Gross margin increased $0.9 million, or 9%, in the second quarter of fiscal year 2010 compared to the second quarter of fiscal year 2009 primarily due to a $3.1 million increase in net revenue resulting from an overall improvement in the economic environment, partially offset by an increase in project personnel costs before reimbursable expenses as discussed later under “Project Personnel Costs”. Our practice headcount was 486 at September 30, 2009, compared to 495 at September 30, 2008. Our annualized net revenue per practice professional was $376 thousand for the second quarter of fiscal year 2010 compared to $336 thousand for the second quarter of fiscal year 2009. The increase from the second quarter of fiscal year 2009 is attributable to increased revenue resulting from improved chargeability and reduced discounts.


Free cash flow was $14.4 million for the six months ended September 30, 2009. Management believes that the free cash flow metric, which is a non-GAAP measure, defined as net cash provided by operating activities ($15.0 million) net of capital expenditures ($0.7 million), provides a consistent metric from which the performance of the business may be monitored.


We recorded income tax expense of $1.9 million, which represents a 51% effective income tax rate, in the quarter ended September 30, 2009, compared to income tax expense of $1.6 million, a 75% effective income tax rate, in the same period in the prior fiscal year. The effective tax rate decreased in the quarter ended September 30, 2009, due to an increase in U.S. income relative to the corresponding period in the prior fiscal year and international income in the current quarter, compared to international losses in the same period in the prior fiscal year. The international income in the current quarter and loss in the same period in the prior fiscal year occurred in international jurisdictions where, due to ongoing losses and valuation allowances on the related international deferred tax assets, we currently do not recognize a tax benefit on international losses or record tax expense on international income. In the prior fiscal quarter ended September 30, 2008, we recorded $0.3 million of income tax expense related to a non-cash foreign exchange gain which is taxable in the international jurisdiction, but which is not recognized in the condensed consolidated financial statements. Excluding this $0.3 million tax expense, the effective income tax rate would have been 61% for the quarter ended September 30, 2008. These items caused a significant difference between the effective tax rate and the statutory tax rate.


We recorded income tax expense of $2.9 million, a 52% effective income tax rate, in the six months ended September 30, 2009, compared to income tax benefit of $0.2 million, a negative 18% effective income tax rate, in the same period in the prior fiscal year. The income tax benefit in the prior year was due to the reversal of a $1.5 million valuation allowance in the first quarter of the prior fiscal year as discussed below, partially offset by $0.3 million income tax expense related to the non-cash foreign exchange gain in the second quarter of fiscal year 2009 as discussed above.

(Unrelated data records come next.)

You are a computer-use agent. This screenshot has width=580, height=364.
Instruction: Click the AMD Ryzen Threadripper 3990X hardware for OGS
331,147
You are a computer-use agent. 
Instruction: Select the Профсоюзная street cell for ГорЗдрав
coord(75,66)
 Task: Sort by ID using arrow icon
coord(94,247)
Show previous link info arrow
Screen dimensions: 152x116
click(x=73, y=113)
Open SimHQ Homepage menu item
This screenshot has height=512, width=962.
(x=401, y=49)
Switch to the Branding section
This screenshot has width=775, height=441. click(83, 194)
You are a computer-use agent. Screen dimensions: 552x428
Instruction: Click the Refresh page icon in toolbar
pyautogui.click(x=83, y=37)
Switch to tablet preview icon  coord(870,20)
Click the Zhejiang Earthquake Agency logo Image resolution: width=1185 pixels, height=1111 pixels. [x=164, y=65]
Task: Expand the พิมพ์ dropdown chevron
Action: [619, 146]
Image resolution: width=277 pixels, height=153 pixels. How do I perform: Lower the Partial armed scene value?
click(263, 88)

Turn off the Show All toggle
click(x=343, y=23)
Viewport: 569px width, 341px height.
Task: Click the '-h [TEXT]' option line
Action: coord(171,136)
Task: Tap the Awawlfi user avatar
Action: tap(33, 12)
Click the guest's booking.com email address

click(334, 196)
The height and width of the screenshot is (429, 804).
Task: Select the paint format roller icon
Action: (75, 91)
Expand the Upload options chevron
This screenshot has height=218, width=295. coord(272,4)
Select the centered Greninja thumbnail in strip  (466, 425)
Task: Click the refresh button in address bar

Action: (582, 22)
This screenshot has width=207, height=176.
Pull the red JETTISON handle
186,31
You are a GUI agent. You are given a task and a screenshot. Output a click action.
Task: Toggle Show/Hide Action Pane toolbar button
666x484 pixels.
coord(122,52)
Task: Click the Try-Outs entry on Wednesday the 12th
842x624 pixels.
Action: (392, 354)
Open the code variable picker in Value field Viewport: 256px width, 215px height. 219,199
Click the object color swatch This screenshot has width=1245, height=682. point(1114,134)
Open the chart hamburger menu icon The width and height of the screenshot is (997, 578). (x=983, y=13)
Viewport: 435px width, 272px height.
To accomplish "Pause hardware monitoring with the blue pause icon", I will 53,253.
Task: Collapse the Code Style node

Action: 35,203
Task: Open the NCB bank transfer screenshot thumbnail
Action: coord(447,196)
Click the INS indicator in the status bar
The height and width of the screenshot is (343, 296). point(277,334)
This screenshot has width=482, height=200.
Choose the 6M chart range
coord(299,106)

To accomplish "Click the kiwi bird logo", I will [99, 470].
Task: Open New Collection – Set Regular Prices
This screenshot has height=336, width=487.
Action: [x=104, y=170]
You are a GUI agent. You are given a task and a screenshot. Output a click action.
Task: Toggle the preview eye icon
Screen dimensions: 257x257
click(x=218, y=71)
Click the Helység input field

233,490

We have deferred tax assets which have arisen primarily as a result of temporary differences between the tax bases of assets and liabilities and their related amounts in the financial statements as well as operating losses incurred primarily in fiscal year 2002 and fiscal year 2003. Deferred tax assets decreased $6.8 million in the six months ended September 30, 2009 as compared to the fiscal year ended March 31, 2009, primarily attributable to the timing of tax deductions for stock-based compensation expense related to the completion of the fourth quarter fiscal year 2009 tender offer. Of the $6.8 million decrease, $6.1 million represents an income tax deduction for book purposes in excess of the deduction for tax purposes and is reflected within the operating section of the condensed consolidated statement of cash flows for the six months ended September 30, 2009 as a decrease in “Deferred income taxes” and a corresponding decrease in “Income taxes payable.”